### Questions:
1: Please answer these questions using the passage on China's Near Seas capabilities:
(a) Which three seas are called the "Three Seas"?
(b) What do some U.S. government analysts call China's A2/AD forces?
(c) What strategy could Taipei pursue more robustly to enhance Taiwan's natural defenses?
2: Repeat word for word the part of the passage on China's Near Seas capabilities between "Are China’s Near" and "remain mostly unresolved.", inclusive.
3: Go on with the passage on China's Near Seas capabilities from where it stops.

### Page extract:
━━━━━━━━

Are China’s Near Seas “Anti-Navy” capabilities aimed directly at the United States?
Yes, but it’s more complicated than that. In the military realm, Washington and Beijing face a situation that is complex both in concept and in policy implications. In contrast to its mostly-settled land borders , China’s island and maritime zone claims in the “Near Seas” remain mostly unresolved.
To further its still-contested claims in these “Three Seas” (the Yellow, East China, and South China Seas), China is developing increasingly-sophisticated capabilities to hold at risk forces of the U.S. and its allies and friends in that region and its immediate approaches. While some of these anti-access/area denial (A2/AD)—or, from Beijing’s perspective, “counter-intervention”—capabilities are naval in nature, land-based missiles controlled by the Second Artillery Force and land-based aircraft constitute many of the most potent and potentially effective ones. Thus, merely comparing the two nations’ navies as a whole, whatever allowances are made for the fact that the globally-distributed and -tasked U.S. Navy could not divert the majority of its platforms to the Near Seas even in wartime, fails to capture the true extent of the People’s Liberation Army (PLA)’s emerging challenge to the U.S. Navy. For this reason, some U.S. government analysts refer to China’s A2/AD forces as an “Anti-Navy .”
Chinese policymakers by no means desire war with the U.S., which would be ruinous to both sides, as well as to the region more generally; and would completely derail China’s domestic development, which remains a priority of China’s leadership second only to the survival of the Chinese Communist Party (CCP) in power. Rather, their goal is to deter U.S. forces from intervening in regional disputes in which Beijing is involved in the first place. For instance, the cross-Strait military balance has shifted dramatically over the past decade. While the U.S. military retains great capabilities vis-à-vis mainland China, Taiwan has no major areas of superiority left with which to resist coercion—save for the substantial natural defenses that have been conferred on it by geography and which could be enhanced significantly should Taipei pursue a “Porcupine Strategy ” more robustly. Likewise, in all major bilateral scenarios, China enjoys substantial military advantages over each of its neighbors in the South China Sea. Moreover, Chinese policymakers believe that their nation has far stronger, more enduring interests in the Near Seas than does the U.S. So it’s readily apparent why Chinese military planners view developing credible capacity to deter American military intervention as essential to realizing their major strategic objectives, and are optimistic about their long-term prospects in this regard.

━━━━━━━━

(Records from a dataset)
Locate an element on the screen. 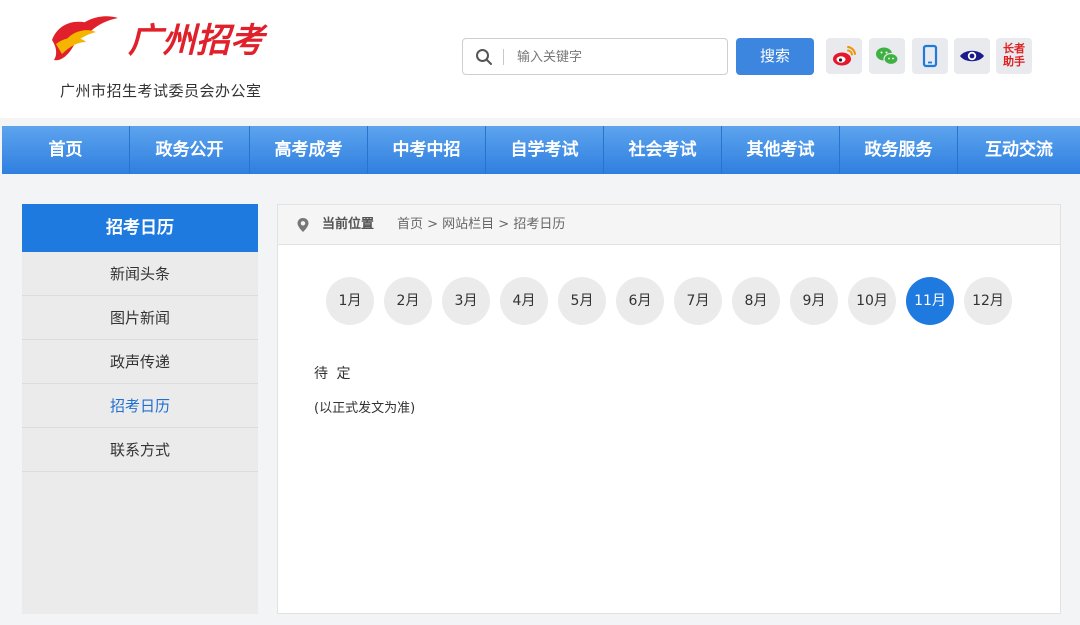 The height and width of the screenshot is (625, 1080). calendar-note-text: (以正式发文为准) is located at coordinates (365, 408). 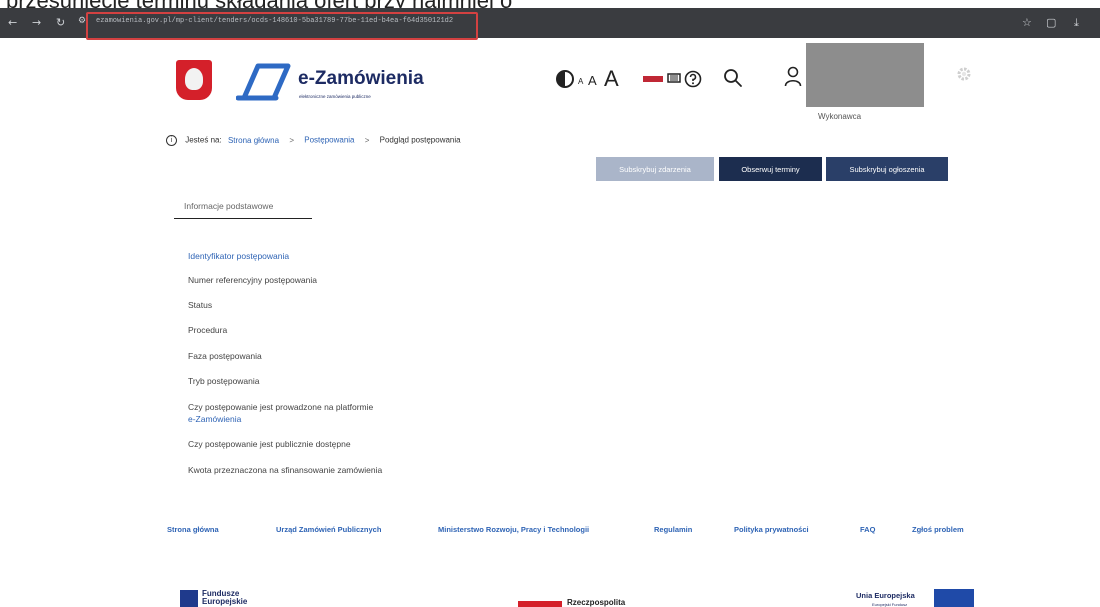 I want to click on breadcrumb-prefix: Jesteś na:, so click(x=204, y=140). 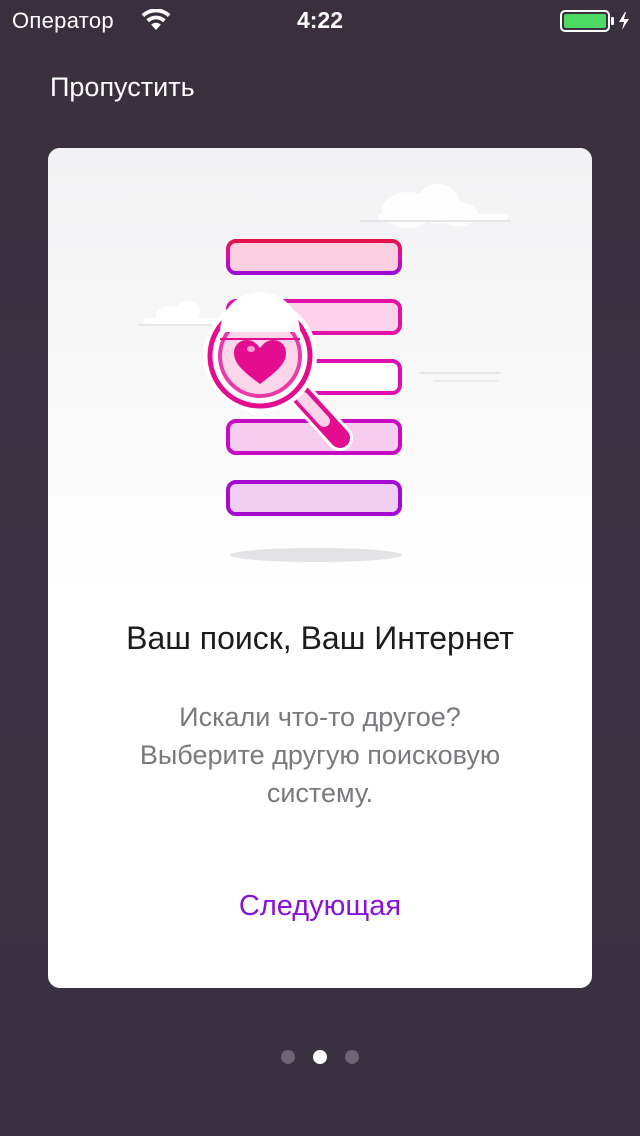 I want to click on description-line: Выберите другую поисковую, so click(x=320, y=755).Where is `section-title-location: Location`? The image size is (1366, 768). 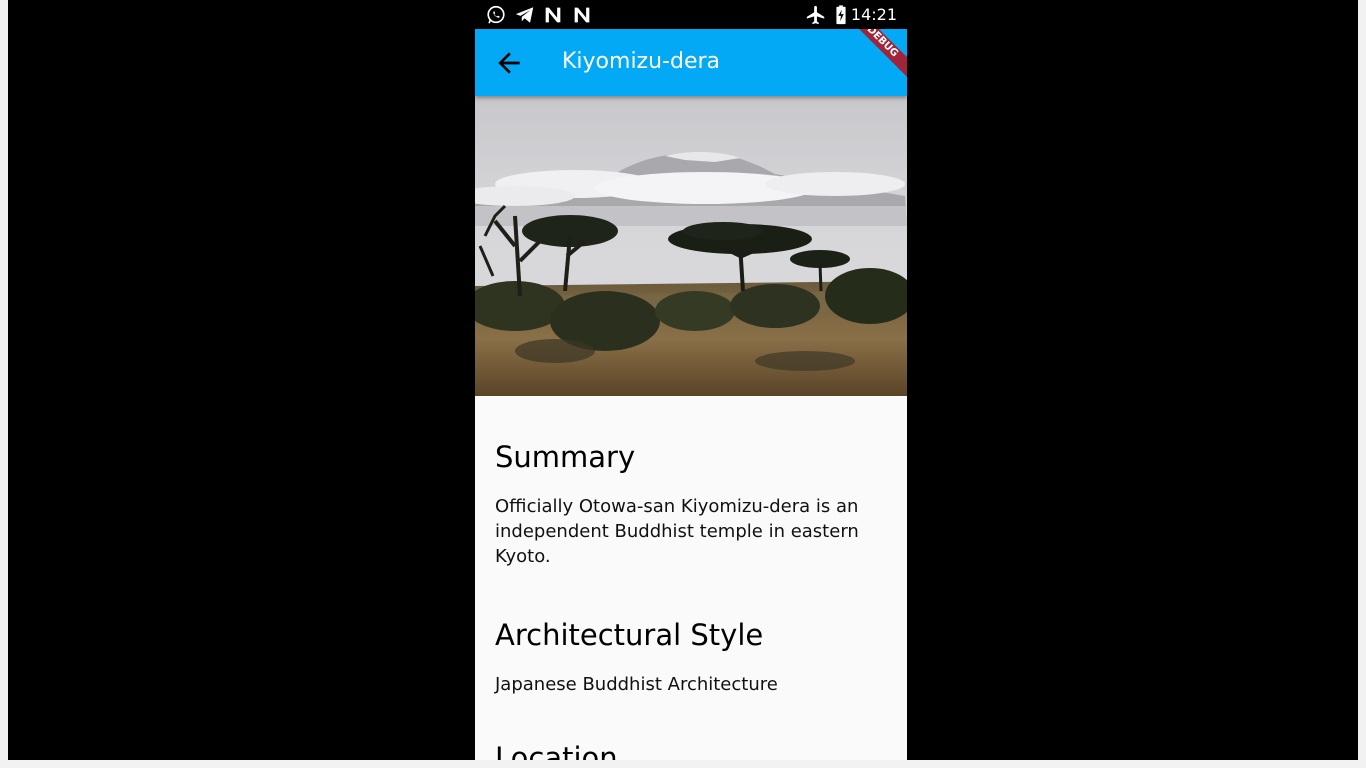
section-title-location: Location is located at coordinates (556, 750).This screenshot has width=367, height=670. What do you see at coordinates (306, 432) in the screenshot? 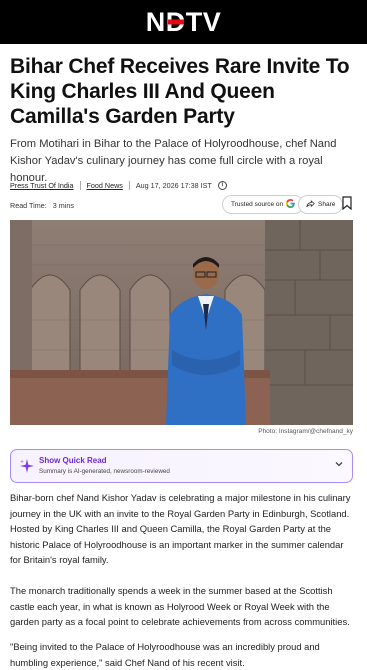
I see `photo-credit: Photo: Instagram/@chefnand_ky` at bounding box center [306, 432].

━━━━━━━━

### Answers:
1:
(a) The Yellow, East China, and South China Seas.
(b) An "Anti-Navy."
(c) A "Porcupine Strategy."

2:
Are China’s Near Seas “Anti-Navy” capabilities aimed directly at the United States?
Yes, but it’s more complicated than that. In the military realm, Washington and Beijing face a situation that is complex both in concept and in policy implications. In contrast to its mostly-settled land borders , China’s island and maritime zone claims in the “Near Seas” remain mostly unresolved.

3:
Despite these undeniable challenges, however, the U.S. retains significant advantages that are likely to persist in many respects, even as the world changes significantly in coming years. Moreover, beyond the Near Seas, Sino-American strategic dynamics are very different. With no claims to inflame Chinese sensitivities, and with sea lanes on which both nations rely for their economic lifeblood but which are threatened by non-state actors such as Somali pirates, the “Far Seas” of the Indian Ocean and beyond offer a zone of potential cooperation for the U.S., China, and a host of other nations that can play a constructive role in sustaining and defending the global system.
Global Context
Near Seas dynamics are important, then, but must be viewed in larger perspective. Several pronounced trends are shaping a world in which the U.S. is moving beyond its “unipolar moment,” yet appears poised to remain the world’s sole superpower for years to come.
- First, the world is witnessing the rapid ascension of several developing regional powers—namely China, India, and Brazil—of potentially pivotal importance geostrategically and economically, particularly because of their strategic locations, vibrant populations, productive societies, and governmental ambitions. Second, diffusion of knowledge and the education of talented individuals are dispersing technological development around an increasingly “flat” (interconnected) world. For a long time to come, the U.S. will remain the only nation capable of operating militarily in the vast majority of the global commons, thanks to continued superiority in long-range precision strike, power projection, and non-military operations support capabilities. But the rise of irregular tactics and cyber warfare may prove increasingly difficult to address decisively.
- Third, the world is entering an unprecedented, likely irreversible, demographic transformation. Henceforth, the developing world will produce the majority of population growth, thereby increasing its influence; but within the developed world, the U.S. will experience similarly disproportionate growth. The result is that some of the societies with which the U.S. shares the most common values and closest alliances are aging to the point that their populations are likely to suffer from constrained economic growth and reduced willingness to expend resources for military purposes.
- Fourth, a vast global middle class is emerging that desires “Western” living standards. Coupled with overall population growth, stressing the global environment, and in particular on water, energy, food, commodities, and other strategic resources.
- Fifth, the interconnected nature of the post-Cold-War twenty-first-century world, while yielding unprecedented prosperity and life possibilities, has also unleashed unprecedented potential for their disruption.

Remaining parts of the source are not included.